Vorliegender Textauszug:
____
Protokoll der Sitzung vom 10.02.2014

(Beifall DIE LINKE sowie vereinzelt SPD)

Weil Sie all das nicht sehen, nehmen Sie einfach mit: Auch das gehört zur Wahrheit dieses Hauses.

Ich glaube, Sie wollen gar keine Auseinandersetzung mit der Regierung, Sie wollen eine Showbühne - und dazu missbrauchen Sie das Parlament; Kollege Ness hat es bereits gesagt. Das ist, finde ich, ein unerhörter Vorgang. Ihre Respektlosigkeit auch gegenüber den Menschen unseres Landes hat ein Ausmaß erreicht, dass es mich nicht mehr wundert, dass Politikerinnen und Politiker allgemein keinen guten Ruf genießen.

Meine Damen und Herren, nehmen Sie doch endlich zur Kenntnis, dass von Ihren haltlosen Unterstellungen nichts, aber auch gar nichts als heiße Luft geblieben ist. Da können Sie sich noch so sehr aufspielen.

Es hilft Ihnen im Übrigen auch nicht, wenn Sie Daten und Ereignisse willkürlich durcheinanderwürfeln. Der mündige Bürger und auch die mündige Bürgerin lassen sich kein X für ein U vormachen.

Wenn Sie über Odersun oder HBS reden: Allein in der Förderperiode von 2007 bis 2013 wurden 5 500 Projekte mit insgesamt 1,35 Milliarden allein an Euromitteln gefördert, 5 700 Arbeitsplätze konnten damit geschaffen und unter anderem 333 Kilometer Straßen instand gesetzt werden. Wenn das nichts ist, dann, glaube ich, leiden Sie an Realitätsverlust.

(Beifall DIE LINKE und SPD)
____
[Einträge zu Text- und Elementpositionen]

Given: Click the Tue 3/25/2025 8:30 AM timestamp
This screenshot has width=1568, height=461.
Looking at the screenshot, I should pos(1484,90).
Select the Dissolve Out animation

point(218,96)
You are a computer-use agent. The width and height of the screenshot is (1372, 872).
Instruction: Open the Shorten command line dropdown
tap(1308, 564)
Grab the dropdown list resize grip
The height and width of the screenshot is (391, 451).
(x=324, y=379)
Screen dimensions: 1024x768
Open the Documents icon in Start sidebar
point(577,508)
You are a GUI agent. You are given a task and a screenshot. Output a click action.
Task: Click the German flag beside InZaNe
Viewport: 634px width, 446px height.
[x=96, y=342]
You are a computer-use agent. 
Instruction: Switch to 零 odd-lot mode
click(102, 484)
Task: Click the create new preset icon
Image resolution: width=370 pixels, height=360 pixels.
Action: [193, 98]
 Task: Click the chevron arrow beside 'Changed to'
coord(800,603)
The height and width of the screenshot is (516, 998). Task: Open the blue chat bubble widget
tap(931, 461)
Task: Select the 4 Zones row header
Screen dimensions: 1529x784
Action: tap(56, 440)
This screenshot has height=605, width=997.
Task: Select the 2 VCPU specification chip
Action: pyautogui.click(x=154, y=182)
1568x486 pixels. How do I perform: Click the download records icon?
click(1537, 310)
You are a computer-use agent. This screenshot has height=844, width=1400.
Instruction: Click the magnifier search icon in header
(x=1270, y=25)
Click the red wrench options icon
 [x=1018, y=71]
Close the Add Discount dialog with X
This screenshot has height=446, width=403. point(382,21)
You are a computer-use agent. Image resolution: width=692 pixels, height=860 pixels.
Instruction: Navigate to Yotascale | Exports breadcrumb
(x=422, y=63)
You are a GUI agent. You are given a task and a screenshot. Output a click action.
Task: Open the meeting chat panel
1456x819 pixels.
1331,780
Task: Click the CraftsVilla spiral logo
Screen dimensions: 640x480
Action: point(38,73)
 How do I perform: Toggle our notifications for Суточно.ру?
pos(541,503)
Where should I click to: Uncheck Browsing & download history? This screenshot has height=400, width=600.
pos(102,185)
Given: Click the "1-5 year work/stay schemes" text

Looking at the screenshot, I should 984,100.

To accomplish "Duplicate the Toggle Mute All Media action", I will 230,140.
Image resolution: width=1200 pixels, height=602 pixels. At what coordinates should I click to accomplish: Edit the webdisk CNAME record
____
Schriftliche Aufgabe A: Schreiben Sie aus dem Sitzungsprotokoll den Abschnitt ab, der mit „Weil Sie all“ beginnt und mit „so sehr aufspielen.“ endet.
Schriftliche Aufgabe B:
Beantworten Sie diese Fragen zum Sitzungsprotokoll:
(i) Vom welchem Datum stammt die Sitzung?
(ii) Welcher Kollege hat laut Redebeitrag bereits gesagt, dass das Parlament als Showbühne missbraucht werde?
(iii) Wie viele Kilometer Straßen wurden in der genannten Förderperiode unter anderem instand gesetzt?
Schriftliche Aufgabe C: Wie geht das Sitzungsprotokoll nach dem letzten Beifallsvermerk weiter? Schreiben Sie die Fortsetzung.

Erwartete Antwort A:
Weil Sie all das nicht sehen, nehmen Sie einfach mit: Auch das gehört zur Wahrheit dieses Hauses.

Ich glaube, Sie wollen gar keine Auseinandersetzung mit der Regierung, Sie wollen eine Showbühne - und dazu missbrauchen Sie das Parlament; Kollege Ness hat es bereits gesagt. Das ist, finde ich, ein unerhörter Vorgang. Ihre Respektlosigkeit auch gegenüber den Menschen unseres Landes hat ein Ausmaß erreicht, dass es mich nicht mehr wundert, dass Politikerinnen und Politiker allgemein keinen guten Ruf genießen.

Meine Damen und Herren, nehmen Sie doch endlich zur Kenntnis, dass von Ihren haltlosen Unterstellungen nichts, aber auch gar nichts als heiße Luft geblieben ist. Da können Sie sich noch so sehr aufspielen.

Erwartete Antwort B:
(i) Vom 10.02.2014.
(ii) Kollege Ness.
(iii) 333 Kilometer.

Erwartete Antwort C:
Zu Odersun sei gesagt: Hier geht es um die Frage der politischen Intervention, die sich über Empfehlungen und Entscheidungen der Verwaltung hinwegsetzt. Dass Minister Christoffers dabei nach Recht und Gesetz gehandelt hat, ist mittlerweile mehrfach belegt,

(Gelächter bei der CDU)

auch, wenn dies hier von der Opposition logischerweise weiter bestritten wird.

(Zuruf des Abgeordneten Senftleben [CDU])

Das Risiko, das er einging, war zudem ein abgesichertes Risiko; Sie hätten es wissen können, wenn Sie die Akten gelesen hätten.

(Zurufe von der CDU)

Dabei ging es - Sie wissen es - um die Chance, Arbeitsplätze zu erhalten. Hätte er es nicht getan, wäre die Debatte eine andere, und ich höre förmlich Herrn Homeyer rufen: Ein linker Wirtschaftsminister hat 260 Arbeitsplätze vernichtet, ein Skandal, ein Skandal!

(Beifall DIE LINKE und SPD)

Ach, Ihr Spiel ist so durchschaubar!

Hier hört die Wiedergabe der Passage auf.